At the second gas station, there are 5 cops inside getting coffee. Seeing that this is going to be a good time, I get out, accompanying the other three inside. We find out they do not have a restroom, and corral the 2 girls outside. As we are walking to the restroom, Tex starts talking about how it is bullshit that they don’t have a restroom. She says that there are 5 cops in there, they MUST have a restroom. We get back in the car and drive off as Tex rants about how she would fight the cops if they said anything about The Wife having to take a piss. Then she drops this gem on us, “It’s funny, cuz I don’t even KNOW karate, but I would tell them I do, and they’d be afraid. I mean, look at these boots, and this vest. Yeah, they’d be afraid.”

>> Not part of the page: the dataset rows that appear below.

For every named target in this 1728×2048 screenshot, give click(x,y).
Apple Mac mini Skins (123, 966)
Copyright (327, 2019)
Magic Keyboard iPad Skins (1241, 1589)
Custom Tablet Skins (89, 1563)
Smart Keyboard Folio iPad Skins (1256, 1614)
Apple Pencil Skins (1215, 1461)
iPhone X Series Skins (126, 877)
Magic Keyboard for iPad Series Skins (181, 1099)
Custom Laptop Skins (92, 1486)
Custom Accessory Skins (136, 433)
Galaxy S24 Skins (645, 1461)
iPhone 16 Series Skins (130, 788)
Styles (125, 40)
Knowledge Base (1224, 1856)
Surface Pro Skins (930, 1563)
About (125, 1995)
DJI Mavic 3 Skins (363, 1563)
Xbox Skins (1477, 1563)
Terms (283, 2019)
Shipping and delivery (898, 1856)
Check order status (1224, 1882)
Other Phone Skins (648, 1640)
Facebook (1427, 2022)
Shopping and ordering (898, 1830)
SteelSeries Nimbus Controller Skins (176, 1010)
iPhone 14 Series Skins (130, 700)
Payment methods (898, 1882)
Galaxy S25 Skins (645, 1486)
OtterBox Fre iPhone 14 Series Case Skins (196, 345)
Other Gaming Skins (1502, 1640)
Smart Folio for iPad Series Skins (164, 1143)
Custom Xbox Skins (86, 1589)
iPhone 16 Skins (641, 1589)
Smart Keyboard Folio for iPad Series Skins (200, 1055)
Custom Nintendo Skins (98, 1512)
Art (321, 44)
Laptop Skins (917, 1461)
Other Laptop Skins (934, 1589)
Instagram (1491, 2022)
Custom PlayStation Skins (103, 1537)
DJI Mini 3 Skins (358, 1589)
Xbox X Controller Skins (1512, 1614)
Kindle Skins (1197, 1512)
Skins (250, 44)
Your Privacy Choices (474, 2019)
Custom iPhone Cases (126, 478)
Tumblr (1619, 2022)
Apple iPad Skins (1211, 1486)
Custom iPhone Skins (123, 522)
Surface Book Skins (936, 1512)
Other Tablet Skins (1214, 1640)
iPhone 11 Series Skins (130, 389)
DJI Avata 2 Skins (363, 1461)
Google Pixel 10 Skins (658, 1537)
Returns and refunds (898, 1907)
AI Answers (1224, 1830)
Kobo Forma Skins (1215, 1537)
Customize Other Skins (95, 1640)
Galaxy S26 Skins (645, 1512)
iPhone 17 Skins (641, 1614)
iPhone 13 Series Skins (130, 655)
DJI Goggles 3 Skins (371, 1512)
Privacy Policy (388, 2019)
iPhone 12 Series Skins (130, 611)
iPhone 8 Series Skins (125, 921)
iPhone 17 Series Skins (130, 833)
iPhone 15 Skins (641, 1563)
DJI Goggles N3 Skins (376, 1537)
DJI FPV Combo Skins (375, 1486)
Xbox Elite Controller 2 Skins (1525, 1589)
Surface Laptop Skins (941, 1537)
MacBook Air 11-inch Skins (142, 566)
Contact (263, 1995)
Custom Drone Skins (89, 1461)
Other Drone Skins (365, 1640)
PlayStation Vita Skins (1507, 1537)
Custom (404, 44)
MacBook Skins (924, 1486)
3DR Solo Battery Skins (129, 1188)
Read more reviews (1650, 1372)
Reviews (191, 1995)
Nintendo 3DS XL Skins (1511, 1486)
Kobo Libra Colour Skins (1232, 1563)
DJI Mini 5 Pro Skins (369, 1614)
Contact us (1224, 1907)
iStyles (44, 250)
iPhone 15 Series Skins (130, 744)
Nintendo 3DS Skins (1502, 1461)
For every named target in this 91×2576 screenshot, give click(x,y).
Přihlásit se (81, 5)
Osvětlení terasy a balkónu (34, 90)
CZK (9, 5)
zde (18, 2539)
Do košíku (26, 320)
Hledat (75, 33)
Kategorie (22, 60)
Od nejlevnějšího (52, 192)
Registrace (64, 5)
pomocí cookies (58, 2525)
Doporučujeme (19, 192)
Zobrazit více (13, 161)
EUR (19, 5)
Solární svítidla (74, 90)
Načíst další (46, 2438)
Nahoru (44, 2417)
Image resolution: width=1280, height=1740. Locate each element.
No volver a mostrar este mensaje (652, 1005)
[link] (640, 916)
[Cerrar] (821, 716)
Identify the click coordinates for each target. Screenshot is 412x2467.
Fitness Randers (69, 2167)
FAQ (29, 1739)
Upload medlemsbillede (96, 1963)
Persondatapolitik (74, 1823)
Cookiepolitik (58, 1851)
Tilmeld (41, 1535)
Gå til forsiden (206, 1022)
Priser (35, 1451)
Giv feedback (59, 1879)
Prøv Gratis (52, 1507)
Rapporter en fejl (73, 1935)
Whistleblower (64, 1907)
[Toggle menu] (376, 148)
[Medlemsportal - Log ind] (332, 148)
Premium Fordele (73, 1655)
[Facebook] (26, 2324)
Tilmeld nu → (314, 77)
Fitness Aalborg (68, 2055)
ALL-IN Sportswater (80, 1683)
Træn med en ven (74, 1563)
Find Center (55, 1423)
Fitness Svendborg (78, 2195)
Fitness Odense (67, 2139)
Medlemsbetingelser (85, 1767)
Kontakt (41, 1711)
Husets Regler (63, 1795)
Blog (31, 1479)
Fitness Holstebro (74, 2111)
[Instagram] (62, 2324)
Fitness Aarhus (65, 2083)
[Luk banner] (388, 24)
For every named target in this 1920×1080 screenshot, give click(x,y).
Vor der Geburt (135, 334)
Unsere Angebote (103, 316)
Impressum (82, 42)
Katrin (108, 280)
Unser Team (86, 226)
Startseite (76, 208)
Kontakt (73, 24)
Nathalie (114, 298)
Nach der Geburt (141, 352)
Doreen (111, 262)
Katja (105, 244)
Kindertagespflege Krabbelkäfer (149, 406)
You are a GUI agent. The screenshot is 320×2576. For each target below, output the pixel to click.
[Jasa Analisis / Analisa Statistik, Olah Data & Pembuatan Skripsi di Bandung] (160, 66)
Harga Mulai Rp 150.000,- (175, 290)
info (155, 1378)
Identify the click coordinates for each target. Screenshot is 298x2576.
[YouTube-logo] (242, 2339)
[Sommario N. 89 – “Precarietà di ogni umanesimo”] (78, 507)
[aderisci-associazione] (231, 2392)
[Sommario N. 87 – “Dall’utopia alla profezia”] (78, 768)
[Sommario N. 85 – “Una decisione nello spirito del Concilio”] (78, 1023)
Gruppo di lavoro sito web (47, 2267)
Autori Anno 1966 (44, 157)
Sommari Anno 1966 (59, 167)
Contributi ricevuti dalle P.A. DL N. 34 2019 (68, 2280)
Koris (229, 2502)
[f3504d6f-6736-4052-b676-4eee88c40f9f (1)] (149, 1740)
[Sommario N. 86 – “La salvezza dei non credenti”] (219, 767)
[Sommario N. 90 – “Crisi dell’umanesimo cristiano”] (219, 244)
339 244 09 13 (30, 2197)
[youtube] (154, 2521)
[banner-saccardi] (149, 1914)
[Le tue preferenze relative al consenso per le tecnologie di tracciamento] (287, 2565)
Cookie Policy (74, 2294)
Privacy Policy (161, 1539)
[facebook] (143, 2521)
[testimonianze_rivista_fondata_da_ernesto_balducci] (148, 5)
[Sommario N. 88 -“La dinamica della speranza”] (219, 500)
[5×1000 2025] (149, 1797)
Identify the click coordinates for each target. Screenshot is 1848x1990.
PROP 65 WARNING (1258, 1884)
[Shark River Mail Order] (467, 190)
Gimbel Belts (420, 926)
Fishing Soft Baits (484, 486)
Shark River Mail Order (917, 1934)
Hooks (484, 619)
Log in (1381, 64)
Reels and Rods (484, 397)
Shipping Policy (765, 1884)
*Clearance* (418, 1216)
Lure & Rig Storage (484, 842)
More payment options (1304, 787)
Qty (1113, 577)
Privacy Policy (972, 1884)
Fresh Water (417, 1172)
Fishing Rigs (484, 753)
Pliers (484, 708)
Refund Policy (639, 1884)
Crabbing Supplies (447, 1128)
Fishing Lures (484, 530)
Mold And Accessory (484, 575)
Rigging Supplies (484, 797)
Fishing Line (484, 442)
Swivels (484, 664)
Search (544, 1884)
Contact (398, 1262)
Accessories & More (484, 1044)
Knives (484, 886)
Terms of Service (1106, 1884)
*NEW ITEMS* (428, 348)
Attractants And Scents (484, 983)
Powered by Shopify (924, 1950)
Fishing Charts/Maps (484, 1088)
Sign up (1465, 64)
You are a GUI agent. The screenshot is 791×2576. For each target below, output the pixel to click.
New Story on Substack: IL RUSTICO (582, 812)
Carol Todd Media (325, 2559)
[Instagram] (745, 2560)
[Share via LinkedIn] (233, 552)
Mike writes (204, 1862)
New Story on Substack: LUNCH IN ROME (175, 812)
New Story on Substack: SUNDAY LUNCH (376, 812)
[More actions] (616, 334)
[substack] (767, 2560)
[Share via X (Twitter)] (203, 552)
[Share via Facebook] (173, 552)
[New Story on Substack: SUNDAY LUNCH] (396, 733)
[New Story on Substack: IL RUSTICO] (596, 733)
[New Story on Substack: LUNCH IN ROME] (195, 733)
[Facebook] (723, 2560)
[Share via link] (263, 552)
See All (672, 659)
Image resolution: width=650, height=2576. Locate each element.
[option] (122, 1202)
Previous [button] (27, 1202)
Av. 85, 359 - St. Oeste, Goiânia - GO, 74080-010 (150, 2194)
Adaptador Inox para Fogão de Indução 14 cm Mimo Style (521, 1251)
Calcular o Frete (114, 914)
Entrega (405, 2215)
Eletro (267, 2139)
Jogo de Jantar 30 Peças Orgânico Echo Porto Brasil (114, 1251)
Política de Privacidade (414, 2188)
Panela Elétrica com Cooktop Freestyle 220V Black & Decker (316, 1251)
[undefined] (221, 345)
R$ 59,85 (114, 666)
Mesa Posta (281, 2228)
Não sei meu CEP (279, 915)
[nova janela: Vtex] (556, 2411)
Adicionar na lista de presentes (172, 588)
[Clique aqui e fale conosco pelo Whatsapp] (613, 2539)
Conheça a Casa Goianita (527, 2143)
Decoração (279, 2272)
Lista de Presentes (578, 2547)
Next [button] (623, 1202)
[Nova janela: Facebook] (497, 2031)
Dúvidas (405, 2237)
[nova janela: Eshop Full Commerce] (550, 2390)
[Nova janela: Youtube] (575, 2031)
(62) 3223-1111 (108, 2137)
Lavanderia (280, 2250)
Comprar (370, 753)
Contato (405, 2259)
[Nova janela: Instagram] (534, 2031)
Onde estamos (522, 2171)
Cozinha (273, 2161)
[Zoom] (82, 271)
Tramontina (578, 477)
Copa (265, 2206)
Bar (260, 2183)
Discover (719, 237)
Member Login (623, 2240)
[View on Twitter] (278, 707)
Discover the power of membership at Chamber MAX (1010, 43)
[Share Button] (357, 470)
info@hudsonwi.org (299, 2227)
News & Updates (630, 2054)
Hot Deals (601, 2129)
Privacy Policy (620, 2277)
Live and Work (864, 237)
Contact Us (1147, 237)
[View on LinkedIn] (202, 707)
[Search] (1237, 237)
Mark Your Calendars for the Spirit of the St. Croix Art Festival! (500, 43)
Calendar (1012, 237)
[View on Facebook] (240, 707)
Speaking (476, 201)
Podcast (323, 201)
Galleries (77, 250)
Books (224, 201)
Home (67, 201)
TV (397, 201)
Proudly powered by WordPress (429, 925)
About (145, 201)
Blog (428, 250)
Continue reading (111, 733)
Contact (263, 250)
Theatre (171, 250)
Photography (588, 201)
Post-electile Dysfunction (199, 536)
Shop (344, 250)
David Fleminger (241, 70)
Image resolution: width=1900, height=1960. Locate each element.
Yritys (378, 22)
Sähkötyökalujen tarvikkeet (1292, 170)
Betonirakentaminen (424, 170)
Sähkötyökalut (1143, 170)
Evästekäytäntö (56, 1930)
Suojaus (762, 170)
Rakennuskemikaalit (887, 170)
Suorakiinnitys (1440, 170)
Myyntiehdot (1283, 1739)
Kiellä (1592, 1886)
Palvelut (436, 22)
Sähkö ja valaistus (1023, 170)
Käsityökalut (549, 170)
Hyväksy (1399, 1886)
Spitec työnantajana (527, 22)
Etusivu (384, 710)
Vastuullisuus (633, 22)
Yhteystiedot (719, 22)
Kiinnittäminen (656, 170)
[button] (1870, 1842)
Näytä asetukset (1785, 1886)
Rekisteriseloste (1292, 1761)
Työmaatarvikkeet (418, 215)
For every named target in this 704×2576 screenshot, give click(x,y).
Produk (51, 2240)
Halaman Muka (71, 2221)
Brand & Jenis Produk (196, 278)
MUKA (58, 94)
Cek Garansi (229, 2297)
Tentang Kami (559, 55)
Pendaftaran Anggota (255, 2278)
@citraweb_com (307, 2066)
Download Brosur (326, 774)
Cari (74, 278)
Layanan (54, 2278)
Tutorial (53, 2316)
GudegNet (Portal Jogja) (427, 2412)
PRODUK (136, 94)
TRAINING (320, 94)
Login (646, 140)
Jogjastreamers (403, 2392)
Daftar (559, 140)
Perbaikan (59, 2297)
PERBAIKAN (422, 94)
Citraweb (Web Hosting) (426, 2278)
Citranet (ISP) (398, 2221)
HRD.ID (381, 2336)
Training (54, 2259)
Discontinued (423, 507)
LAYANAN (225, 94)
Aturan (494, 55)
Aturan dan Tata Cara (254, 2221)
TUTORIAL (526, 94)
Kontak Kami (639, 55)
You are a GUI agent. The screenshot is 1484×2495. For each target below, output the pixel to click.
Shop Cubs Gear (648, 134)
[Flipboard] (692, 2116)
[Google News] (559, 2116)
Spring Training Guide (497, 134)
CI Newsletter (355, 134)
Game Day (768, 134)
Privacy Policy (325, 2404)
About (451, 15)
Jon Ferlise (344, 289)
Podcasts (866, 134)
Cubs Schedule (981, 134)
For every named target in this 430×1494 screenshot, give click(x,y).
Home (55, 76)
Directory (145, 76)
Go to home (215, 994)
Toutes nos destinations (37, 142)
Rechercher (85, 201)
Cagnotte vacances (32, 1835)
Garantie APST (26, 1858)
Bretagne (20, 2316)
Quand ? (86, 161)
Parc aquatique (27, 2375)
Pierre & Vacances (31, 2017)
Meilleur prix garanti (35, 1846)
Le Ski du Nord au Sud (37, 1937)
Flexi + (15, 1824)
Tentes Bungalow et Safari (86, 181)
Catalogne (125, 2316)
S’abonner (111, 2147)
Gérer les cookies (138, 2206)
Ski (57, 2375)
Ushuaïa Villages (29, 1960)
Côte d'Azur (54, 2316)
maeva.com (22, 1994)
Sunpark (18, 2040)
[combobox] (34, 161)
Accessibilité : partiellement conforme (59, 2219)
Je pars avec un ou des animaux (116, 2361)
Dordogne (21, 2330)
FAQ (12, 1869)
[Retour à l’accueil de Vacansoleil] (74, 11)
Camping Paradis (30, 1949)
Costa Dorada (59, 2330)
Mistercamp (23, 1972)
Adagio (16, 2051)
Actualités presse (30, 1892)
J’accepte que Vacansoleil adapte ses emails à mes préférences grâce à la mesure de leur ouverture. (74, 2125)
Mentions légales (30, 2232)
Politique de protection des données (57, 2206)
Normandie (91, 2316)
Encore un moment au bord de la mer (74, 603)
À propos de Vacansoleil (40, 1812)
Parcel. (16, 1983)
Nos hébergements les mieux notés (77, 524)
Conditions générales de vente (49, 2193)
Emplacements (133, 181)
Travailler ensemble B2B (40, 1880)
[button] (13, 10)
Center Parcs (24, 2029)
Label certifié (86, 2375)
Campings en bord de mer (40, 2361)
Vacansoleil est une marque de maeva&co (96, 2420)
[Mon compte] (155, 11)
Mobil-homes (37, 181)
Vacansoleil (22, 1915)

We drive about a mile down the road and pull over by some trees because The Wife is almost in tears. We all get out, and Eikenberry is the first to finish. He announces tha he is done, and Tex responds with, “I wish I had a penis.” Eikenberry, not being wasted, is pretty quick on his feet and responds with, “I’ll give you one as soon as we get home.”
The final 10 minutes of the drive were uneventful due to Tex passing out in the car. The Wife and I go inside with them and ensure that Tex is ok, before leaving.
All in all, the night was a very fun and eventful night. That being said, during the weekend there was a DUI arrest at a base I used to work at, so I have this public service announcement to make. If you are going to drink, have a safe ride home. We made every plan ahead of time to ensure we had a way home. It is simply not worth it to spend the night drinking and then try to make the trip home. Find a safe ride. There is nothing funny about driving drunk. You run the risk of hurting yourself, or others. If you wanna be stupid, fine, but don’t take others with you.